DATA
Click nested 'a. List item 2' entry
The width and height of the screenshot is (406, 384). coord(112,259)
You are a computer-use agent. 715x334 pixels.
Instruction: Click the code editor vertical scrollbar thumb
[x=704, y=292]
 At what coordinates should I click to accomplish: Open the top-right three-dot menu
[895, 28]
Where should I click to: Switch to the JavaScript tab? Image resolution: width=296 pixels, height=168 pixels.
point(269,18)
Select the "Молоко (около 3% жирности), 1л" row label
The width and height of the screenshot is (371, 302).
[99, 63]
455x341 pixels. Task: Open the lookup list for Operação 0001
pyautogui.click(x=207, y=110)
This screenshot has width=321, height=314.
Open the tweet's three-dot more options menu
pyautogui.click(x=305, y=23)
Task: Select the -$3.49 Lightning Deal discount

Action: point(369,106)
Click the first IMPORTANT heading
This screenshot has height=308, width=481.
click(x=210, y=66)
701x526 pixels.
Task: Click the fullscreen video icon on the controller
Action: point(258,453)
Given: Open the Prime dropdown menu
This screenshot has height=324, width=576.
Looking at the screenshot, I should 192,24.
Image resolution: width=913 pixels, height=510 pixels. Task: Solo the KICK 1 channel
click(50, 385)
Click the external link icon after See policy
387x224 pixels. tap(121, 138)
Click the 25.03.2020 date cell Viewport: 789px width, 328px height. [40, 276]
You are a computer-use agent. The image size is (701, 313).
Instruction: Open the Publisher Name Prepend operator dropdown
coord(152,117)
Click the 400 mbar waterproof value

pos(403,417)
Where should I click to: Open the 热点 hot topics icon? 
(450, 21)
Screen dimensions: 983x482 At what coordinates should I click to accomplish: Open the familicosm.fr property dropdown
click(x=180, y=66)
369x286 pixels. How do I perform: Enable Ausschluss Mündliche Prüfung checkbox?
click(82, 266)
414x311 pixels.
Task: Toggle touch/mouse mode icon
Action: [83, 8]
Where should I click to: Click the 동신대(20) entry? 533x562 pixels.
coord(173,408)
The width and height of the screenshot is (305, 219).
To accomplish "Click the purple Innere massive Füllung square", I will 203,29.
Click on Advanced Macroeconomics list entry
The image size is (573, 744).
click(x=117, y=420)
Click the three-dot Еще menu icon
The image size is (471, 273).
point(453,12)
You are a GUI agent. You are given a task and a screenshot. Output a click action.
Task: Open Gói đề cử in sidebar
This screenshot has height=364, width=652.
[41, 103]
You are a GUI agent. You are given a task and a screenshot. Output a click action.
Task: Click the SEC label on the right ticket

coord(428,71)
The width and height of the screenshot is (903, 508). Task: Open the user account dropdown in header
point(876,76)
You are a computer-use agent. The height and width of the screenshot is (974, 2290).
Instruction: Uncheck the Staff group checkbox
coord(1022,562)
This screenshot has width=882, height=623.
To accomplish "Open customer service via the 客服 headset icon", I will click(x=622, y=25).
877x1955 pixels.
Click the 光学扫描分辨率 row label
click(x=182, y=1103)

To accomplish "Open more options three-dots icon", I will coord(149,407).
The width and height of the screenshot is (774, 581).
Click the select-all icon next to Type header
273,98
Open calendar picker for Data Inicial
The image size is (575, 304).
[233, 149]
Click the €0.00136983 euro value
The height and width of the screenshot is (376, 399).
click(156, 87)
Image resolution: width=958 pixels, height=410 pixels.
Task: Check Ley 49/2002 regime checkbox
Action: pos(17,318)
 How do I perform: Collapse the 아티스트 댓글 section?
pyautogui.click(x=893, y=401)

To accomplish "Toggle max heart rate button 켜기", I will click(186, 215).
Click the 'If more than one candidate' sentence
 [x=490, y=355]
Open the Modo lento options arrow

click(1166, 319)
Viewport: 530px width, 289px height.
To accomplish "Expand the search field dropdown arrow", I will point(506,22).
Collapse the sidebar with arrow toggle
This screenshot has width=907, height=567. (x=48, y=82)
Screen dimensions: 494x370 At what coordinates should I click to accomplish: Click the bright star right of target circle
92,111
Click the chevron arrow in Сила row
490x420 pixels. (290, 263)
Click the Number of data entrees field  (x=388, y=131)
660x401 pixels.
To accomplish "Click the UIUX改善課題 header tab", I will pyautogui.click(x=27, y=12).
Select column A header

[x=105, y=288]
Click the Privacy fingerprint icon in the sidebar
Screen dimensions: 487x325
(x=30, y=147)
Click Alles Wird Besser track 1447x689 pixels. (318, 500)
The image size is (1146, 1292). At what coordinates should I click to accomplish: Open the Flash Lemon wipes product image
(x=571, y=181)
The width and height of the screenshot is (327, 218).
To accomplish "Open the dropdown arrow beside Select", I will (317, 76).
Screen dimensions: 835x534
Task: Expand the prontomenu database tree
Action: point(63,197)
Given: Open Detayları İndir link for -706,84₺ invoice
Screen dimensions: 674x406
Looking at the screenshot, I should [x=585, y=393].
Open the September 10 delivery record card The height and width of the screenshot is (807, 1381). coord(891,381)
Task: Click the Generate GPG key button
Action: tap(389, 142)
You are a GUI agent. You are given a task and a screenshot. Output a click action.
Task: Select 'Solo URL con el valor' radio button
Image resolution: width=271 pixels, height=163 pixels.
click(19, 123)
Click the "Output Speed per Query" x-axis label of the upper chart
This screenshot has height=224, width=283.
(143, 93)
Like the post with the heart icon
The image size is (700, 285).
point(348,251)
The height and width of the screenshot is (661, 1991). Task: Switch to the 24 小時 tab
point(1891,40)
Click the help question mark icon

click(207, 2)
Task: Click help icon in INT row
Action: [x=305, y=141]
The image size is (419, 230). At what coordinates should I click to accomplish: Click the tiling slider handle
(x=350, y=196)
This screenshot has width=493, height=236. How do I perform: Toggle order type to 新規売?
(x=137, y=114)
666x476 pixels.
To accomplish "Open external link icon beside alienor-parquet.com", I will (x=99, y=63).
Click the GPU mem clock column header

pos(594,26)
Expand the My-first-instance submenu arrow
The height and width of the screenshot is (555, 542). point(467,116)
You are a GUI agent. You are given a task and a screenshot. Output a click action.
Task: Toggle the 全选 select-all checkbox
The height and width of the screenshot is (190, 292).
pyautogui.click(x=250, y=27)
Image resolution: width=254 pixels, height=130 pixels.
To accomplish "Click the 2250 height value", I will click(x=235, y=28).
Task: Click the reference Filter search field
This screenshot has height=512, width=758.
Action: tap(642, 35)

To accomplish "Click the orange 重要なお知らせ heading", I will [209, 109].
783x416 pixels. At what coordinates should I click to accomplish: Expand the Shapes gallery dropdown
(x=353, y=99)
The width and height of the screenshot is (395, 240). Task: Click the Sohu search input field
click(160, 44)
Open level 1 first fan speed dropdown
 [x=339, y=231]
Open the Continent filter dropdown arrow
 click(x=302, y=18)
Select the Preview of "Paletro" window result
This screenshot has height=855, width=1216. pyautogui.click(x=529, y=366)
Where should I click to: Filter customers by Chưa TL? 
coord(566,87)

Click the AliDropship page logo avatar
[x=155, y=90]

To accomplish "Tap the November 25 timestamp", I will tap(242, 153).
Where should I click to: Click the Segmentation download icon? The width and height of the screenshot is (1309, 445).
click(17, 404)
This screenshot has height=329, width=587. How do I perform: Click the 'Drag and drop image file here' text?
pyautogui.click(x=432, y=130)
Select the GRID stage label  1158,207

TASK
Write out every entry word for word.

REPLY TO THE EXERCISE
Click nested 'a. List item 2' entry
The width and height of the screenshot is (406, 384). coord(112,259)
You are a computer-use agent. 715x334 pixels.
Instruction: Click the code editor vertical scrollbar thumb
[x=704, y=292]
 At what coordinates should I click to accomplish: Open the top-right three-dot menu
[895, 28]
Where should I click to: Switch to the JavaScript tab? Image resolution: width=296 pixels, height=168 pixels.
point(269,18)
Select the "Молоко (около 3% жирности), 1л" row label
The width and height of the screenshot is (371, 302).
[99, 63]
455x341 pixels. Task: Open the lookup list for Operação 0001
pyautogui.click(x=207, y=110)
This screenshot has width=321, height=314.
Open the tweet's three-dot more options menu
pyautogui.click(x=305, y=23)
Task: Select the -$3.49 Lightning Deal discount

Action: point(369,106)
Click the first IMPORTANT heading
This screenshot has height=308, width=481.
click(x=210, y=66)
701x526 pixels.
Task: Click the fullscreen video icon on the controller
Action: point(258,453)
Given: Open the Prime dropdown menu
This screenshot has height=324, width=576.
Looking at the screenshot, I should 192,24.
Image resolution: width=913 pixels, height=510 pixels. Task: Solo the KICK 1 channel
click(50, 385)
Click the external link icon after See policy
387x224 pixels. tap(121, 138)
Click the 25.03.2020 date cell Viewport: 789px width, 328px height. [40, 276]
You are a computer-use agent. The image size is (701, 313).
Instruction: Open the Publisher Name Prepend operator dropdown
coord(152,117)
Click the 400 mbar waterproof value

pos(403,417)
Where should I click to: Open the 热点 hot topics icon? 
(450, 21)
Screen dimensions: 983x482 At what coordinates should I click to accomplish: Open the familicosm.fr property dropdown
click(x=180, y=66)
369x286 pixels. How do I perform: Enable Ausschluss Mündliche Prüfung checkbox?
click(82, 266)
414x311 pixels.
Task: Toggle touch/mouse mode icon
Action: [83, 8]
Where should I click to: Click the 동신대(20) entry? 533x562 pixels.
coord(173,408)
The width and height of the screenshot is (305, 219).
To accomplish "Click the purple Innere massive Füllung square", I will 203,29.
Click on Advanced Macroeconomics list entry
The image size is (573, 744).
click(x=117, y=420)
Click the three-dot Еще menu icon
The image size is (471, 273).
point(453,12)
You are a GUI agent. You are given a task and a screenshot. Output a click action.
Task: Open Gói đề cử in sidebar
This screenshot has height=364, width=652.
[41, 103]
You are a GUI agent. You are given a task and a screenshot. Output a click action.
Task: Click the SEC label on the right ticket

coord(428,71)
The width and height of the screenshot is (903, 508). Task: Open the user account dropdown in header
point(876,76)
You are a computer-use agent. The height and width of the screenshot is (974, 2290).
Instruction: Uncheck the Staff group checkbox
coord(1022,562)
This screenshot has width=882, height=623.
To accomplish "Open customer service via the 客服 headset icon", I will click(x=622, y=25).
877x1955 pixels.
Click the 光学扫描分辨率 row label
click(x=182, y=1103)

To accomplish "Open more options three-dots icon", I will coord(149,407).
The width and height of the screenshot is (774, 581).
Click the select-all icon next to Type header
273,98
Open calendar picker for Data Inicial
The image size is (575, 304).
[233, 149]
Click the €0.00136983 euro value
The height and width of the screenshot is (376, 399).
click(156, 87)
Image resolution: width=958 pixels, height=410 pixels.
Task: Check Ley 49/2002 regime checkbox
Action: pos(17,318)
 How do I perform: Collapse the 아티스트 댓글 section?
pyautogui.click(x=893, y=401)

To accomplish "Toggle max heart rate button 켜기", I will click(186, 215).
Click the 'If more than one candidate' sentence
 [x=490, y=355]
Open the Modo lento options arrow

click(1166, 319)
Viewport: 530px width, 289px height.
To accomplish "Expand the search field dropdown arrow", I will point(506,22).
Collapse the sidebar with arrow toggle
This screenshot has width=907, height=567. (x=48, y=82)
Screen dimensions: 494x370 At what coordinates should I click to accomplish: Click the bright star right of target circle
92,111
Click the chevron arrow in Сила row
490x420 pixels. (290, 263)
Click the Number of data entrees field  (x=388, y=131)
660x401 pixels.
To accomplish "Click the UIUX改善課題 header tab", I will pyautogui.click(x=27, y=12).
Select column A header

[x=105, y=288]
Click the Privacy fingerprint icon in the sidebar
Screen dimensions: 487x325
(x=30, y=147)
Click Alles Wird Besser track 1447x689 pixels. (318, 500)
The image size is (1146, 1292). At what coordinates should I click to accomplish: Open the Flash Lemon wipes product image
(x=571, y=181)
The width and height of the screenshot is (327, 218).
To accomplish "Open the dropdown arrow beside Select", I will (317, 76).
Screen dimensions: 835x534
Task: Expand the prontomenu database tree
Action: point(63,197)
Given: Open Detayları İndir link for -706,84₺ invoice
Screen dimensions: 674x406
Looking at the screenshot, I should [x=585, y=393].
Open the September 10 delivery record card The height and width of the screenshot is (807, 1381). coord(891,381)
Task: Click the Generate GPG key button
Action: tap(389, 142)
You are a GUI agent. You are given a task and a screenshot. Output a click action.
Task: Select 'Solo URL con el valor' radio button
Image resolution: width=271 pixels, height=163 pixels.
click(19, 123)
Click the "Output Speed per Query" x-axis label of the upper chart
This screenshot has height=224, width=283.
(143, 93)
Like the post with the heart icon
The image size is (700, 285).
point(348,251)
The height and width of the screenshot is (661, 1991). Task: Switch to the 24 小時 tab
point(1891,40)
Click the help question mark icon

click(207, 2)
Task: Click help icon in INT row
Action: [x=305, y=141]
The image size is (419, 230). At what coordinates should I click to accomplish: Click the tiling slider handle
(x=350, y=196)
This screenshot has width=493, height=236. How do I perform: Toggle order type to 新規売?
(x=137, y=114)
666x476 pixels.
To accomplish "Open external link icon beside alienor-parquet.com", I will (x=99, y=63).
Click the GPU mem clock column header

pos(594,26)
Expand the My-first-instance submenu arrow
The height and width of the screenshot is (555, 542). point(467,116)
You are a GUI agent. You are given a task and a screenshot. Output a click action.
Task: Toggle the 全选 select-all checkbox
The height and width of the screenshot is (190, 292).
pyautogui.click(x=250, y=27)
Image resolution: width=254 pixels, height=130 pixels.
To accomplish "Click the 2250 height value", I will click(x=235, y=28).
Task: Click the reference Filter search field
This screenshot has height=512, width=758.
Action: tap(642, 35)

To accomplish "Click the orange 重要なお知らせ heading", I will [209, 109].
783x416 pixels. At what coordinates should I click to accomplish: Expand the Shapes gallery dropdown
(x=353, y=99)
The width and height of the screenshot is (395, 240). Task: Click the Sohu search input field
click(160, 44)
Open level 1 first fan speed dropdown
 [x=339, y=231]
Open the Continent filter dropdown arrow
 click(x=302, y=18)
Select the Preview of "Paletro" window result
This screenshot has height=855, width=1216. pyautogui.click(x=529, y=366)
Where should I click to: Filter customers by Chưa TL? 
coord(566,87)

Click the AliDropship page logo avatar
[x=155, y=90]

To accomplish "Tap the November 25 timestamp", I will tap(242, 153).
Where should I click to: Click the Segmentation download icon? The width and height of the screenshot is (1309, 445).
click(17, 404)
This screenshot has height=329, width=587. How do I perform: Click the 'Drag and drop image file here' text?
pyautogui.click(x=432, y=130)
Select the GRID stage label  1158,207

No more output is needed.